考える・話す・書く

マイミク・でぶさん(本物のマルクス研究者)の日記http://mixi.jp/view_diary.pl?id=447820102&owner_id=561907について。言われていることは、一般的には正しいと思う。けれども、思考=哲学なのか? 別に哲学体系の構築を目指さず、勝手に考えてもいいのでは?

歴史の理解と現在の実践の関係について、音楽においても悩ましい関係があると思う。過去の伝統の参照なしに、いきなりオリジナルなものを創造することは恐らく誰にもできない。が、過去の偉人の模倣に終始するなら不毛だろうし、そもそもその過去の人を直接聴けばいいのではという当然の疑問が生じる。

私は、哲学のアカデミックな研究はクラシックに、在野の批評はジャズに近いのではと考えたことがある。クラシックに近いやり方とは、例えばヘーゲルならヘーゲルのテキストを原語=ドイツ語で詳細に読解していくといったやり方である。批評とは、例えば或る種図式化された弁証法を様々な現実の事象に応用・適用していくようなやり方である。

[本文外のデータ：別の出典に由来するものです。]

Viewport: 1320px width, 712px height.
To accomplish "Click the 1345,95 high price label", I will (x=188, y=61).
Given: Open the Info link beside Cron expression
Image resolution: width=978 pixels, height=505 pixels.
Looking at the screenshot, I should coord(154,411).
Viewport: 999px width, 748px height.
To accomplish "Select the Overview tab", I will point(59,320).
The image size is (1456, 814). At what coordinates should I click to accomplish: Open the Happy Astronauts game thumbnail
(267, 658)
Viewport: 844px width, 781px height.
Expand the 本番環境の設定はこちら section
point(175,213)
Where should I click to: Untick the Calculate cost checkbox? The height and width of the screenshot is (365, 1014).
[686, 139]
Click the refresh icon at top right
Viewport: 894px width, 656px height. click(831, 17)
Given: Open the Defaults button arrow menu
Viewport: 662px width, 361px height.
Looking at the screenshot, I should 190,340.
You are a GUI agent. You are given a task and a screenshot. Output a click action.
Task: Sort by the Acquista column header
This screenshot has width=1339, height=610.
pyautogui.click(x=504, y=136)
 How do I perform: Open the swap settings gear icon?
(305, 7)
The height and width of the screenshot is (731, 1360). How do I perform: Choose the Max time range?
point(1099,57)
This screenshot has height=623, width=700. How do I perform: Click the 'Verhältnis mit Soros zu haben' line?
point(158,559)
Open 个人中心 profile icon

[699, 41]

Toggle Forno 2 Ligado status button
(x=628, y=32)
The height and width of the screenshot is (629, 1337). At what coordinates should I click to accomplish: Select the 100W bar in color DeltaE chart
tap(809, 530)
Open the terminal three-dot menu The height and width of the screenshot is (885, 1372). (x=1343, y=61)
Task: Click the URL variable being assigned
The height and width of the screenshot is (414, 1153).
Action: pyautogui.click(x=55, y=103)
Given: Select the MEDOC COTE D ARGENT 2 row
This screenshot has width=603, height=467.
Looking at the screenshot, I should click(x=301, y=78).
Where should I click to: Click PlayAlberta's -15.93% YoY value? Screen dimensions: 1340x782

クラシックの楽譜では、勿論右手と左手と別々に全て指定されている。しかるにバークリー・メソッドと呼ばれる記譜法においては、左手部分はコードネーム表記に簡素化されている。それがクラシックとジャズという対比の意味である。バッハならバッハ、ベートーヴェンならベートーヴェンのテキストの精密な読みを目指すのか、或る形式に基づいた自由な変奏を目指すのか、という違いと言い換えてもいい。私は、同様のことが哲学なり文学にもいえるのではないか、と考えるのだ。